At school, he continues to excel, and wins a prize as the best high-school student in the country. Though alienated from his family and his religion, he continues to hope that academic success will guarantee happiness. Then comes the German occupation. Thousands of Jews are conscripted into labor camps where they are forced to wear yellow stars. Since the wealthy pay a tax to the occupying power, Jews who attended elite schools are often spared. By virtue of his diploma from a prestigious school, Mordekhai is mistaken as one of them, but he refuses the exemption.
How was it possible to stay in the offices while all those young Jews were being beaten, humiliated, and killed in the camps? To the astonishment of our directors and the half-ironic surprise and respect of my colleagues, I asked to be allowed to join the camp workers. I am not trying to pride myself on my decision.
Curiously, in the camp, he leads a Torah study group—not, he claims, out of religious belief, but to raise the morale of the others. He then escapes and tries to join the Free French Forces, but discovers that Jews are not welcome. He will be accepted only if he enters a Muslim name in the registration book. At the end of the novel, he inscribes his Jewish name and walks out. Feeling that “my past has again risen like vomit in my throat,” he decides to emigrate to Argentina. Like Lot’s wife, who was turned into a pillar of salt, he will die if he looks back again.
As painful as Pillar of Salt is, it is less excruciating than Memmi’s second novel, Strangers (1955). The original French title was Agar (Hagar), the name of Abraham’s non-Jewish spouse; the novel is about the deterioration of a marriage between a Tunisian Jewish doctor (who is never named) and Marie, his French Catholic wife, whom he met while studying in Paris. (The characters bear some resemblance to Memmi and his wife, though their actual marriage endured happily.)
When the doctor returns to Tunis with Marie and takes her on a tour of the favorite sites of his youth, her only response is that she cannot bear the smell. She finds it repulsive to share the kiddush cup with his family on the Sabbath and finds the Passover Seder to be “barbaric.” As she pressures him to separate from his family and religion, he persists in dragging her “down sordid lanes, where the gutters ran with muddy water.”
I did not spare her the smells from meat stalls and rubbish heaps. I made her eat in taverns where I would never have thought of going myself.
He is torn between his judéité and his growing tendency to see his past through Marie’s disdainful eyes. The birth of a son brings more problems to the fore. In a later book, The Liberation of the Jew, Memmi wrote that in a mixed marriage “children bring to light the problems inherent in the situation . . . Suddenly all theoretical options which had been relegated to the background and left in a convenient and equivocal shadow require urgent attention.”
Memmi began writing his first work of social theory, The Colonizer and the Colonized, soon after publishing Strangers. He would later describe a connection between the two books.

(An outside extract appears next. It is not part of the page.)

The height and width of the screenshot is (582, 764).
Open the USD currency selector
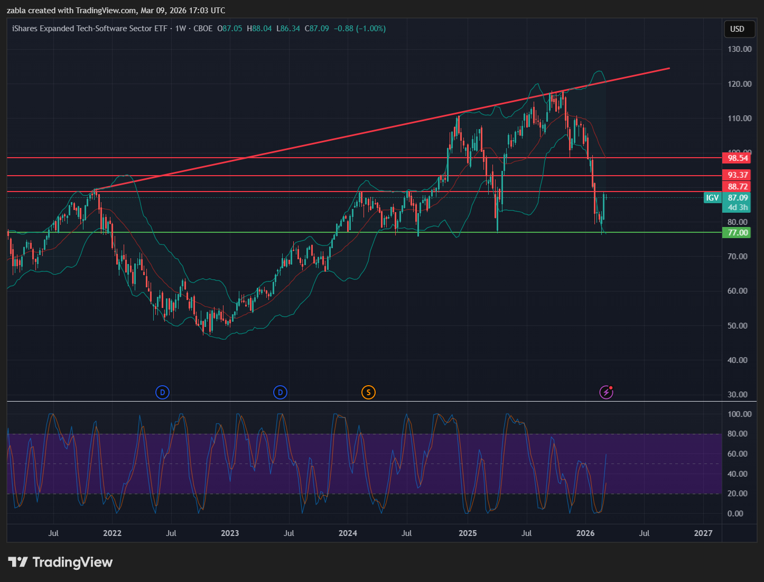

I discovered that the couple [in Strangers] is not an isolated entity . . . on the contrary, the whole world is within the couple . . . I felt that to understand the failure of their undertaking, that of a mixed marriage in a colony, I first had to understand the colonizer and the colonized, perhaps the entire colonial relationship and situation.
Memmi went on to write several more works of fiction, but, with the appearance of The Colonizer and the Colonized in 1957, the novelist who wrote like a sociologist became a sociologist who wrote like a novelist.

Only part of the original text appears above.